• Required work:
For the entries below, how many lines contain the word "agent"? Reply with the number and nothing else.

• Data records:
******************************
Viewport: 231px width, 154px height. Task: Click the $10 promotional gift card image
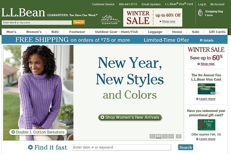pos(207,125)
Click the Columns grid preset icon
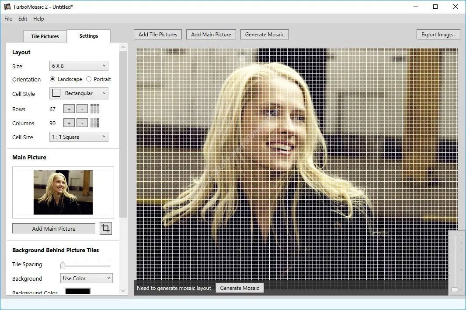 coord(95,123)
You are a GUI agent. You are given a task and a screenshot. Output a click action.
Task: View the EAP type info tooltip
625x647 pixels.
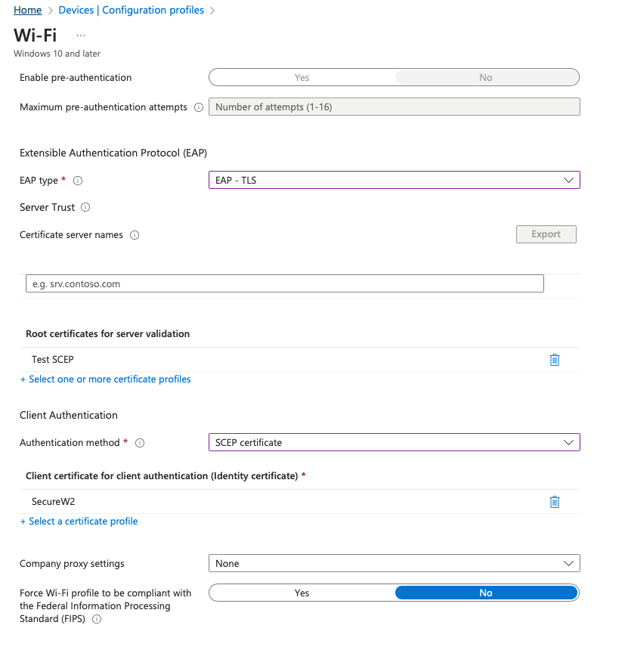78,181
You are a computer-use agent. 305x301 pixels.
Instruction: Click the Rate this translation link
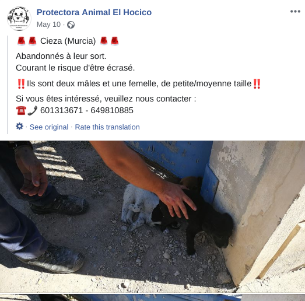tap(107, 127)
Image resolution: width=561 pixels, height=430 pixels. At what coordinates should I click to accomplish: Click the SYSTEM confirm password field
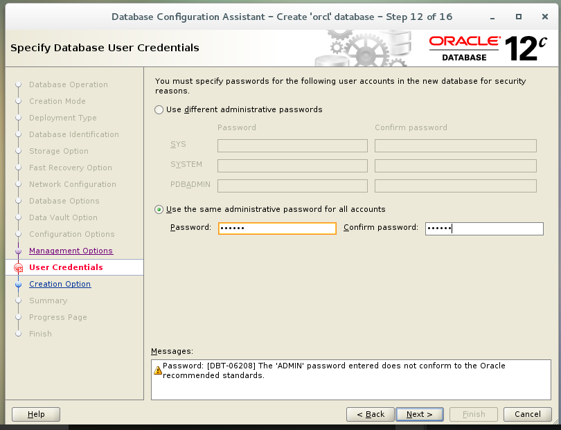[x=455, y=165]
******************************
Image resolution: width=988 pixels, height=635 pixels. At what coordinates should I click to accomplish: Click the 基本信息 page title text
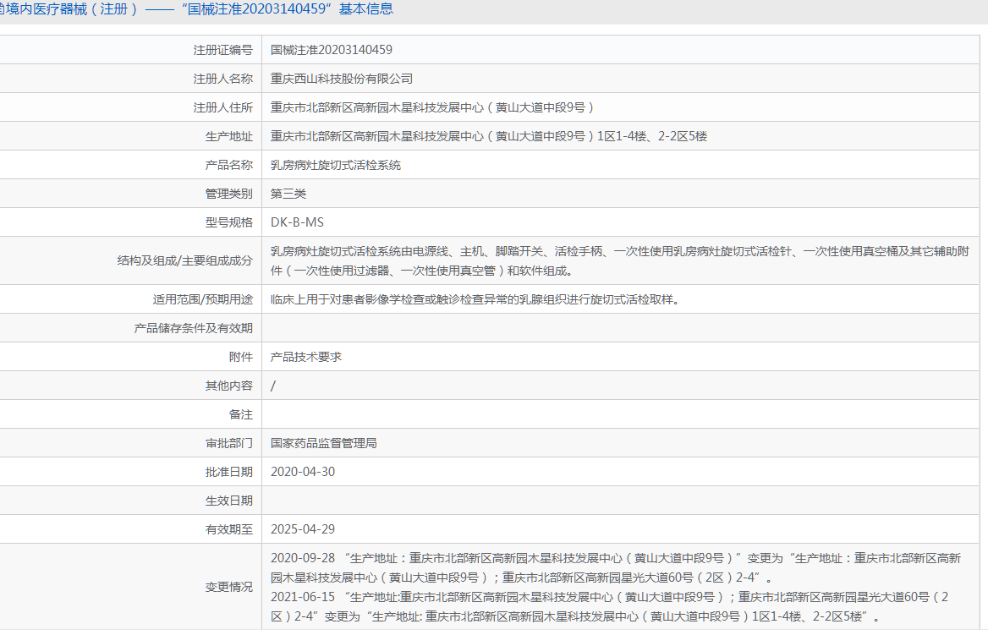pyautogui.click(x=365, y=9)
******************************
• Result below:
2